Source information.
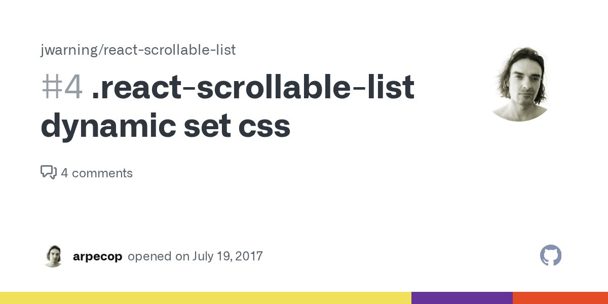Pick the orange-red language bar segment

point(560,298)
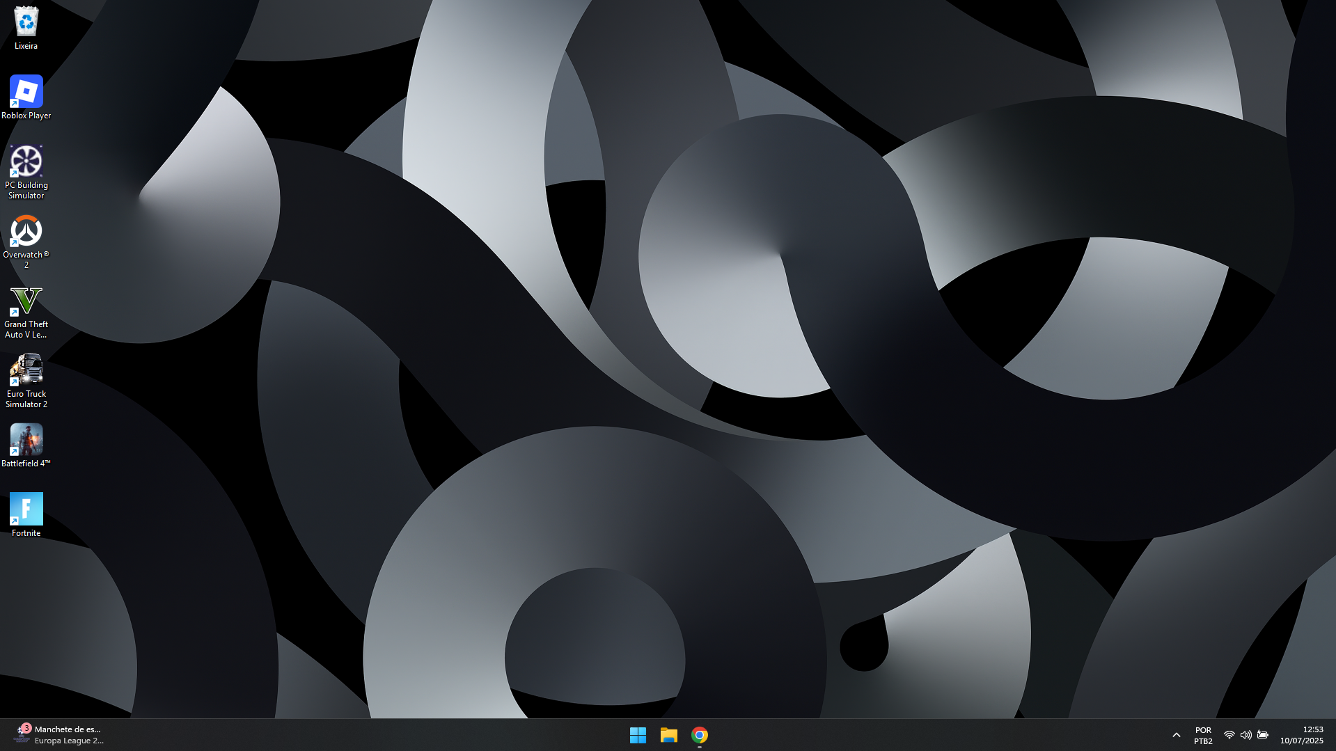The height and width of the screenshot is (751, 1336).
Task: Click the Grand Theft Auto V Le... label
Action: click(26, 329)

--

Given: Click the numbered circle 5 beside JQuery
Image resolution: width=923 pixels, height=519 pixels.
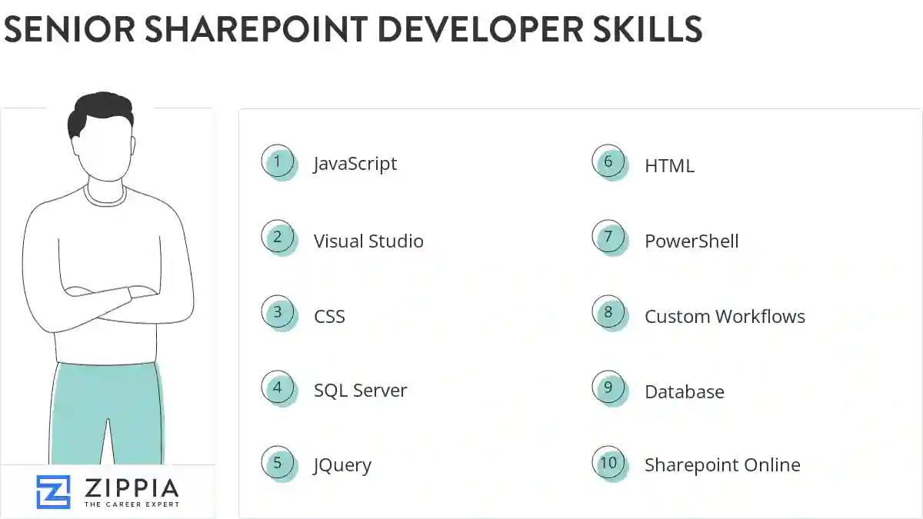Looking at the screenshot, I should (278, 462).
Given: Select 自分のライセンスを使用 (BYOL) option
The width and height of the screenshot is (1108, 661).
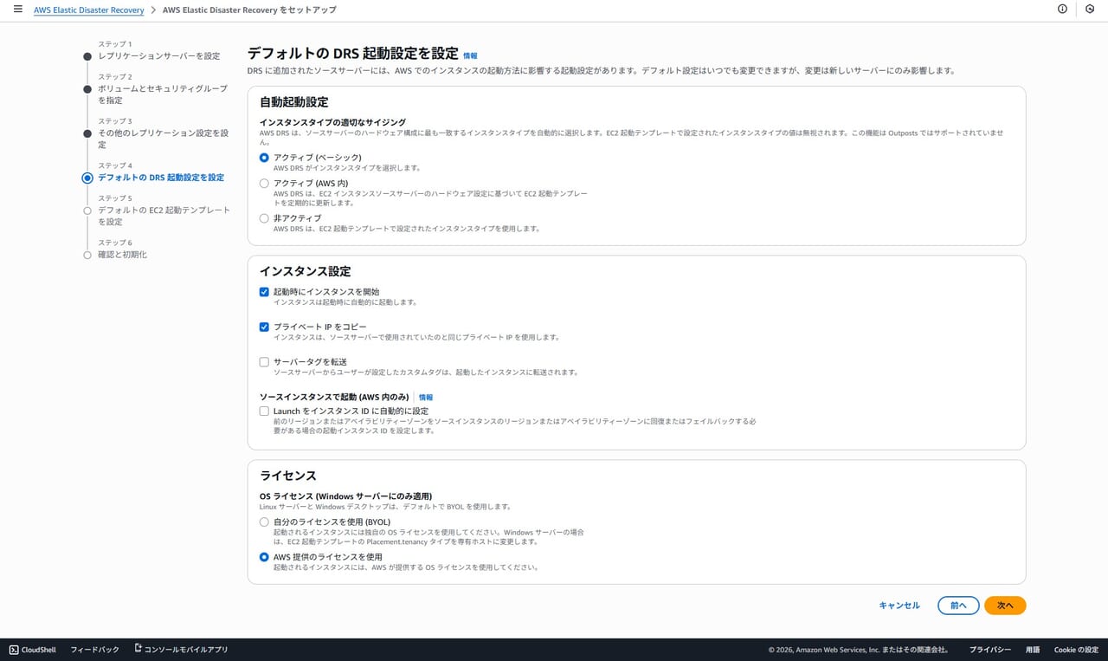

---

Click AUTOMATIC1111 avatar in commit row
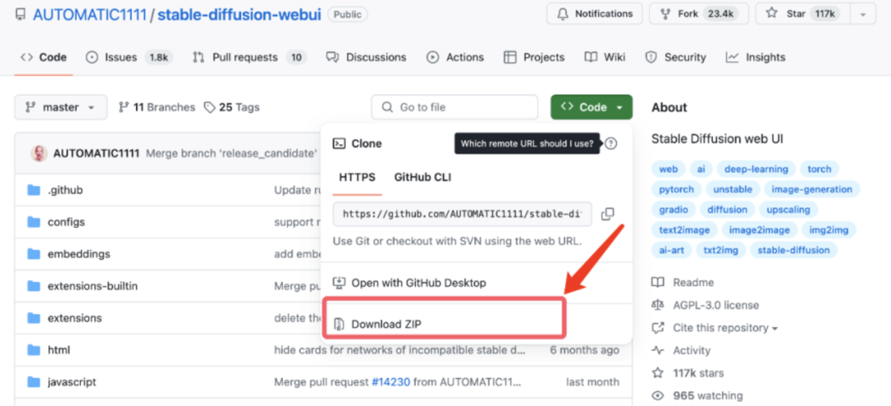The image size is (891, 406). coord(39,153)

Exercise objective. Out of the records above, pick each line that contains the string "Given".

Answer to the problem.
Given: Click the numbered circle 5 beside JQuery
Given: Select 自分のライセンスを使用 (BYOL) option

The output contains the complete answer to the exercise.